- _TEXTO PROPORCIONADO_
****

Filósofos como Herbert Spencer, pese a ser liberales, denunciaron que el colonialismo equivalía a "exterminio", practicado contra nativos de América, Australia, India y otros lugares. A fines del siglo XIX, Roosevelt llegaba a teorizar abiertamente una "guerra de exterminio" contra pueblos coloniales, incluso contra "mujeres y niños". En Estados Unidos, no faltaban quienes defendían la "extinción de los inadaptados" como una "ley divina de la evolución".

No resulta arbitrario, por tanto, vincular las prácticas coloniales con los horrores del fascismo y el nazismo. Hitler pretendía imitar a Gran Bretaña y a Estados Unidos, creando unas "Indias germanas" en Europa del Este. Conceptos como Untermensch y Endlösung habían surgido, en versiones inglesas, en el contexto colonial.

Incluso tras la abolición de la esclavitud formal, aparecieron nuevas formas de servidumbre: los coolies procedentes de India y China, o los trabajos forzados en las colonias. Lenin tenía razón al afirmar que la Primera Guerra Mundial fue una "guerra entre esclavistas por la consolidación y el fortalecimiento de la esclavitud" (supra, II, § 1). Millones de africanos e indios fueron enviados por Inglaterra a morir en una guerra que no les pertenecía, lo que confirma que las potencias coloniales ejercían sobre ellos un poder absoluto de vida o muerte.

El nazismo no inventó el trabajo forzado en masa; simplemente lo llevó a una escala más brutal, inspirándose en las prácticas coloniales de las potencias liberales. La ideología racial también era heredera de esas experiencias: basta leer las proclamas supremacistas del Sur estadounidense a comienzos del siglo XX, donde se proclamaba que "este es un país de blancos" y que el negro debía ocupar siempre un lugar inferior.

El Imperio japonés copió las formas de colonización europeas, mientras que los nacionalistas italianos que desembocaron en el fascismo se formaron en la escuela colonial británica y estadounidense.

Y tras la derrota del nazismo, el colonialismo no desapareció. En Kenia, durante la rebelión Mau Mau (1952-1959), las autoridades británicas aplicaron torturas, trabajos forzados y ejecuciones en campos de concentración. En América Latina, las dictaduras apoyadas por Estados Unidos recurrieron a prácticas genocidas contra pueblos indígenas, como documentó la Comisión de la Verdad en Guatemala.

Frente a todo esto, el movimiento comunista fue la principal fuerza que golpeó al sistema colonialista-esclavista. Su impacto se dejó sentir incluso en el corazón de las metrópolis capitalistas. Los afroamericanos, sometidos a un régimen de supremacía blanca, encontraron en la Revolución de Octubre un motivo para rebelarse. Algunos proclamaban: "Si combatir por los propios derechos significa ser bolchevique, entonces […] somos bolcheviques" (Franklin, 1947, 397-398).

****

- _MATERIAL MOSTRADO_
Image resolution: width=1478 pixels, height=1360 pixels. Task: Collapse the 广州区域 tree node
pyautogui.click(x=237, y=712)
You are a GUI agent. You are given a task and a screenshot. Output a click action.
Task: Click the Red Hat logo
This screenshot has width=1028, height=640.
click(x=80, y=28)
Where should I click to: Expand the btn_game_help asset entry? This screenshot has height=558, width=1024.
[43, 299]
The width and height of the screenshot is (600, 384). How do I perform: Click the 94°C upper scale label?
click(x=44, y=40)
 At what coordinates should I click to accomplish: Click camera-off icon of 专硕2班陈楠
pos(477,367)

****

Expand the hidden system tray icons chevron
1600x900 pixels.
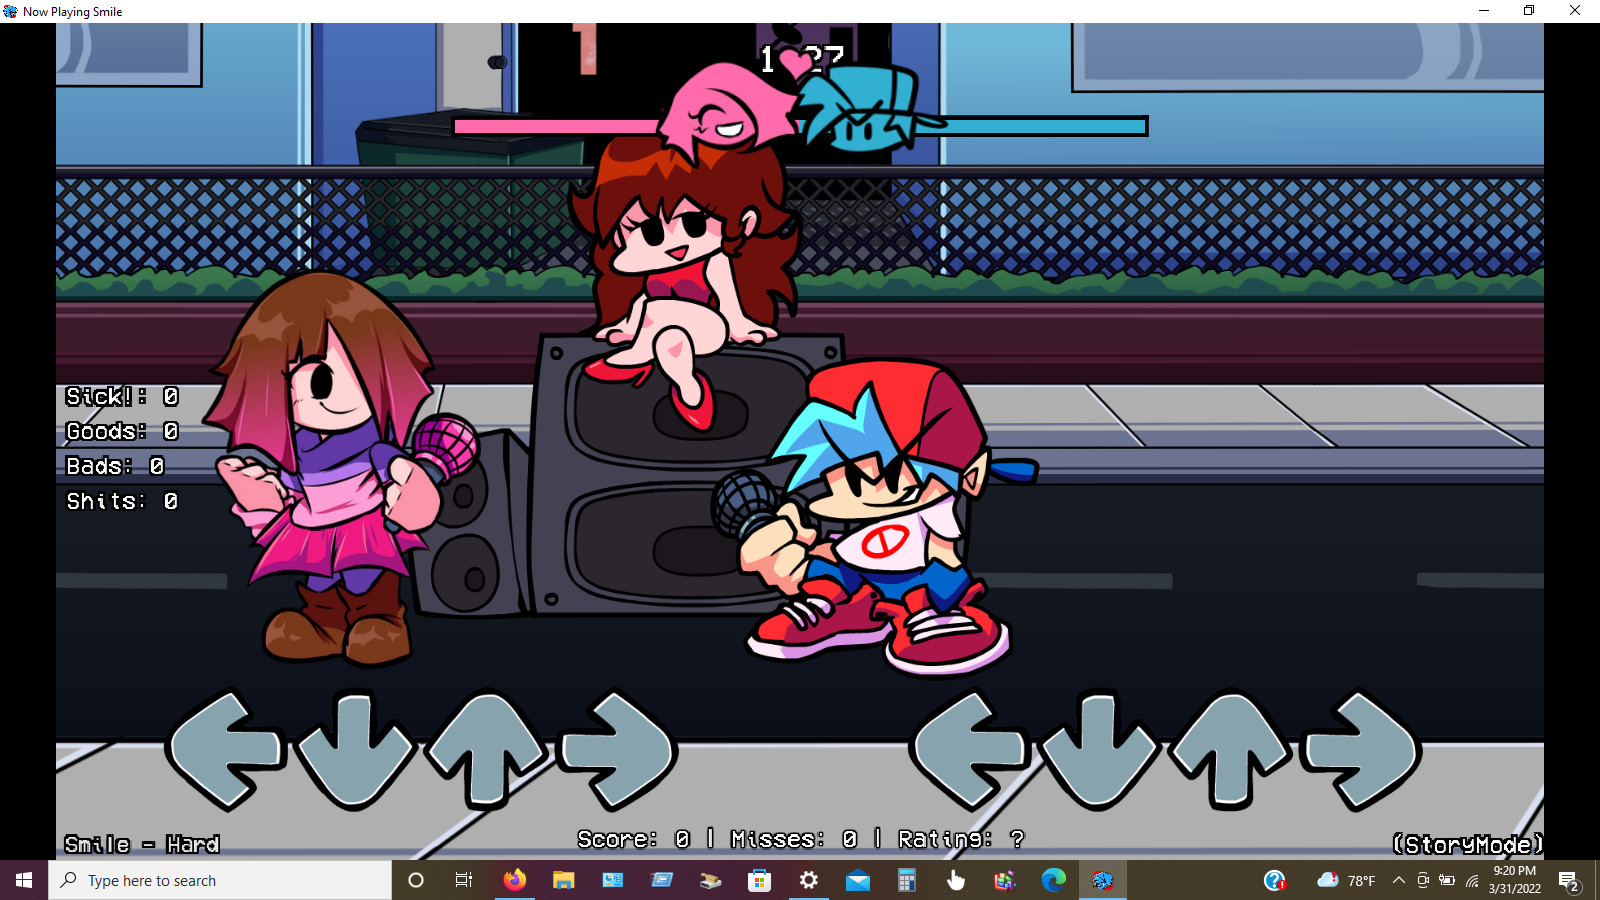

****

- _TAREA ESCRITA_
Responde con datos del texto sobre el colonialismo:
(a) ¿Qué pretendía crear Hitler en Europa del Este?
(b) ¿En qué años se desarrolló la rebelión Mau Mau en Kenia?
(c) ¿Qué organismo documentó prácticas genocidas contra pueblos indígenas en Guatemala?

- _SOLUCIÓN DEL EJERCICIO_
(a) Unas "Indias germanas".
(b) De 1952 a 1959.
(c) La Comisión de la Verdad.